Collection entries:
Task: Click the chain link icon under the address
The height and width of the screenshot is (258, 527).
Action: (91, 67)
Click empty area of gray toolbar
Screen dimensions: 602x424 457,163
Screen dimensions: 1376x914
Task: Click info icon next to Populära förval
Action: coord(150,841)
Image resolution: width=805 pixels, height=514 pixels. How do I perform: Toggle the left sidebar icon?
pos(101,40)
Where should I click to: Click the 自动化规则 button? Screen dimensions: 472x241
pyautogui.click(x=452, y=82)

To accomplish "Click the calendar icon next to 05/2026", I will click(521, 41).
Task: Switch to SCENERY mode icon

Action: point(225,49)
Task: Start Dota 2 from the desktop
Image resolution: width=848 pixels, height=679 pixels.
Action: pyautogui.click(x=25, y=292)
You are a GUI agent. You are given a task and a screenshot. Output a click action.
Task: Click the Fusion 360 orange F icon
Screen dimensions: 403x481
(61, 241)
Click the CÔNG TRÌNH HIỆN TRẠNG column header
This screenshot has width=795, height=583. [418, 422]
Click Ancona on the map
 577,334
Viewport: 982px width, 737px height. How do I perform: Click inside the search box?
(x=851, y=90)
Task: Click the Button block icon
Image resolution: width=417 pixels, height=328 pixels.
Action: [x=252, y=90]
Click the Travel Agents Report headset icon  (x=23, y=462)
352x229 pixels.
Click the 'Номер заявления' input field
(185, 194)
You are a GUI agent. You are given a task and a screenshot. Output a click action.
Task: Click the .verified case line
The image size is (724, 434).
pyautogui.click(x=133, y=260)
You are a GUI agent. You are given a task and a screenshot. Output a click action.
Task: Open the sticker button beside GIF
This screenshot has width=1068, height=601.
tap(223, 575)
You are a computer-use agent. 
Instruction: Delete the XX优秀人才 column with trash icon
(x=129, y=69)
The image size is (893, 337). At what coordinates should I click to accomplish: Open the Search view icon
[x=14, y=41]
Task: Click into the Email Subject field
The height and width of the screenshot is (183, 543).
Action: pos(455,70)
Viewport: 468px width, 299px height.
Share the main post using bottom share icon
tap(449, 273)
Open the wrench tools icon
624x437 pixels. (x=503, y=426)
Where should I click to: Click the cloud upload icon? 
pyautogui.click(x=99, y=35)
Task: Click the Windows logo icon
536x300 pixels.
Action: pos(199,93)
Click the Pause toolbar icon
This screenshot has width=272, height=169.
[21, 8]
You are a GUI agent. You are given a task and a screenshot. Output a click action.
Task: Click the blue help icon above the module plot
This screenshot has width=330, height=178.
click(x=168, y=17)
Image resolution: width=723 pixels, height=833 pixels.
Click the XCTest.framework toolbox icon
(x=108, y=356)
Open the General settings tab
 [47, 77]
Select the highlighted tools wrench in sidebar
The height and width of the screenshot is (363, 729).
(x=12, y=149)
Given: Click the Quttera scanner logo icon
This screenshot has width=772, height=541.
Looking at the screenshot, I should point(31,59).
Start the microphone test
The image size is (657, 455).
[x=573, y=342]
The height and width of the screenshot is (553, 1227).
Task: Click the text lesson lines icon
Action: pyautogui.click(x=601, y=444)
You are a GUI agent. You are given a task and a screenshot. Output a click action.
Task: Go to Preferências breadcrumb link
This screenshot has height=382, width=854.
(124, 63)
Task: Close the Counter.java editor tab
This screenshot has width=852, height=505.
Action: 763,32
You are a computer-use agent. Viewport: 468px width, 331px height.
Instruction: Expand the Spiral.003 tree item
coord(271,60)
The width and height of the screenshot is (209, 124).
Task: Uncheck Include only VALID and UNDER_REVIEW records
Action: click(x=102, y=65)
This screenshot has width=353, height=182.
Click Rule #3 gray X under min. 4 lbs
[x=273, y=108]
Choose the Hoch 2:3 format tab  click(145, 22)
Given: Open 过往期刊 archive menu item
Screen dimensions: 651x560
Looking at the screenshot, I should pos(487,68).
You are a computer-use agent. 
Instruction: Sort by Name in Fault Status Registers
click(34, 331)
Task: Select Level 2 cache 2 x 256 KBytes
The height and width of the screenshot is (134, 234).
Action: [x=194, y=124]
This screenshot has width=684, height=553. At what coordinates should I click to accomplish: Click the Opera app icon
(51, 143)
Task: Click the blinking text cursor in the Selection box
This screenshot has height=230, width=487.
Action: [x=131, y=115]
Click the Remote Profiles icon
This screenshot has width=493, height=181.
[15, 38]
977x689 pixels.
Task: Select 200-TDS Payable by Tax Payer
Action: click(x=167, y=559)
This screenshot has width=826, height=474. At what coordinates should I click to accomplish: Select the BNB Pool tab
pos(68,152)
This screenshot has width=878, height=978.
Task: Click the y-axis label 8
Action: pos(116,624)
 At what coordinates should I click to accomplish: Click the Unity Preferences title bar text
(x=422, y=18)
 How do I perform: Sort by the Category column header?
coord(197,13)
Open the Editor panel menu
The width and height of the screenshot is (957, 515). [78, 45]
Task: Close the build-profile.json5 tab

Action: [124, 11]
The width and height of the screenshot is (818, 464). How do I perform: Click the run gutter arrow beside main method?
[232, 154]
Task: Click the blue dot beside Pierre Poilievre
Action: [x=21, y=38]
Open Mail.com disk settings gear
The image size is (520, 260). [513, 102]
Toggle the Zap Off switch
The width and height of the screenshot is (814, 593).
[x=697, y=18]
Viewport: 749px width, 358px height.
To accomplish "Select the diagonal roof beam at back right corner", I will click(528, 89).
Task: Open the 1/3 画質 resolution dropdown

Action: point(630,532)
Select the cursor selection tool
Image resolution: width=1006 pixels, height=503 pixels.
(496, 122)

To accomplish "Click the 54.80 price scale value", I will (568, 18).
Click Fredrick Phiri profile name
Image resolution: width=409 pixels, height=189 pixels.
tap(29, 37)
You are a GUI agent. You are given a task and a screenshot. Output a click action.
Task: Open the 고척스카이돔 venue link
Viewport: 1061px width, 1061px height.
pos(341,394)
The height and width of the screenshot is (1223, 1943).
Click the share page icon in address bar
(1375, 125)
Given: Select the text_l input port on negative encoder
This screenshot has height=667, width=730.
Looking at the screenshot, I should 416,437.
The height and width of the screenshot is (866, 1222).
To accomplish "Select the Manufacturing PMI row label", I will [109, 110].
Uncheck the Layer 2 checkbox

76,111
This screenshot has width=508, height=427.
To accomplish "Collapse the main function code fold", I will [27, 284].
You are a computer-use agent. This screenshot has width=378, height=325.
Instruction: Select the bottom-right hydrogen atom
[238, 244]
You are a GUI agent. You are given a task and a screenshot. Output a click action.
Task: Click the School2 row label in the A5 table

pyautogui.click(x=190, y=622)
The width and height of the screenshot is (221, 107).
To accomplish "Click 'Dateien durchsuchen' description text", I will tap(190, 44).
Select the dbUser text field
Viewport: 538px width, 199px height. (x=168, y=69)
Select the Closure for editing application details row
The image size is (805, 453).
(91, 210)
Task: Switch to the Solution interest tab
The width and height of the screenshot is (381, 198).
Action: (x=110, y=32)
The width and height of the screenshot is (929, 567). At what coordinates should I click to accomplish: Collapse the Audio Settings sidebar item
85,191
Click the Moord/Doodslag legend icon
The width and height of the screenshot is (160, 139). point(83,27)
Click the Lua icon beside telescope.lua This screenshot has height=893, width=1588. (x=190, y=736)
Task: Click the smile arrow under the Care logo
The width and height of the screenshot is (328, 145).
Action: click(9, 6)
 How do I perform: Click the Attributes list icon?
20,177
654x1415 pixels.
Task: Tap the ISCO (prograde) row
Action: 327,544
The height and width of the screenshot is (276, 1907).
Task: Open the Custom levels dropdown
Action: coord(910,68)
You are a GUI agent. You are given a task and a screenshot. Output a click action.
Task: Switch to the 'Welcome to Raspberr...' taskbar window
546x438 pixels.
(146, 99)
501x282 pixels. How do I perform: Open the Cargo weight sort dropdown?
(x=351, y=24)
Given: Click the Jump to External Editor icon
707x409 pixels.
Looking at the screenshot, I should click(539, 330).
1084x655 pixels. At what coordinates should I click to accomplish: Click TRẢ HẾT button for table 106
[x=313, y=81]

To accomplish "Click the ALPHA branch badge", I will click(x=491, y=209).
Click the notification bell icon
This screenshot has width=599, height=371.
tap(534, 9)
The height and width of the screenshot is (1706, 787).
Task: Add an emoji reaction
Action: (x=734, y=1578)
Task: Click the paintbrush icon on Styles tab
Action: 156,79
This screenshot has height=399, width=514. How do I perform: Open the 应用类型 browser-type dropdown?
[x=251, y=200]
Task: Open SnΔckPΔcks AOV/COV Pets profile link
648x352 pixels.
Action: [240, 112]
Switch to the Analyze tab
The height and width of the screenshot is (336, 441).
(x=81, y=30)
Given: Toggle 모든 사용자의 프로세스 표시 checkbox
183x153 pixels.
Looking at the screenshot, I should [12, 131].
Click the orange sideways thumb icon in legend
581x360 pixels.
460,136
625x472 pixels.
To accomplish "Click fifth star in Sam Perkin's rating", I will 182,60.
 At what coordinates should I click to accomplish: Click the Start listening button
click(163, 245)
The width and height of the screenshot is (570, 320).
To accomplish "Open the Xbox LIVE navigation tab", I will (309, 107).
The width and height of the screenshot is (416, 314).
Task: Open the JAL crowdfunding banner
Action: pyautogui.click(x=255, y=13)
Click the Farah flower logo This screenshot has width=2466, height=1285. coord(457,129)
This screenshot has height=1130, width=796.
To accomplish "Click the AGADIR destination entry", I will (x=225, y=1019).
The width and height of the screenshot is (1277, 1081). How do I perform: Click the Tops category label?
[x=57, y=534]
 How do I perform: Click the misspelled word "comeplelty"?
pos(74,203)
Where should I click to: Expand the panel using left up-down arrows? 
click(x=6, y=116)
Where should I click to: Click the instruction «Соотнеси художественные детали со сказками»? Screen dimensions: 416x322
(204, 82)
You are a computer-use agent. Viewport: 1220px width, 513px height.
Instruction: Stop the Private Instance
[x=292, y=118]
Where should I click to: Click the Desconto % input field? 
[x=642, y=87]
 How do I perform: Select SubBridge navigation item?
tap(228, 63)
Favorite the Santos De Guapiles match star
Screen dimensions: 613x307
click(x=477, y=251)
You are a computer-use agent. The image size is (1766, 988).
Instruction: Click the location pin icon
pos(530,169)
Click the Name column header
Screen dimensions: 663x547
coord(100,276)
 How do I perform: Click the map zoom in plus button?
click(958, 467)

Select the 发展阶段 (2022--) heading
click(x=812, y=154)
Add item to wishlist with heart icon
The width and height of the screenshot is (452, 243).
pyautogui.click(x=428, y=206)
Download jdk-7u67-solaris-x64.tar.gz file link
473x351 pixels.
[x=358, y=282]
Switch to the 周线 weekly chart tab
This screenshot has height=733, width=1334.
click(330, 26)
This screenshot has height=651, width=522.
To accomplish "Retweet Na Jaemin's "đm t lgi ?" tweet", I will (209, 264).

→ **PROMPT**: Reproduce every line above containing "logo".

→ **THE ANSWER**:
Task: Click the Windows logo icon
Given: Click the Quttera scanner logo icon
Task: Click the smile arrow under the Care logo
Click the Farah flower logo This screenshot has width=2466, height=1285. coord(457,129)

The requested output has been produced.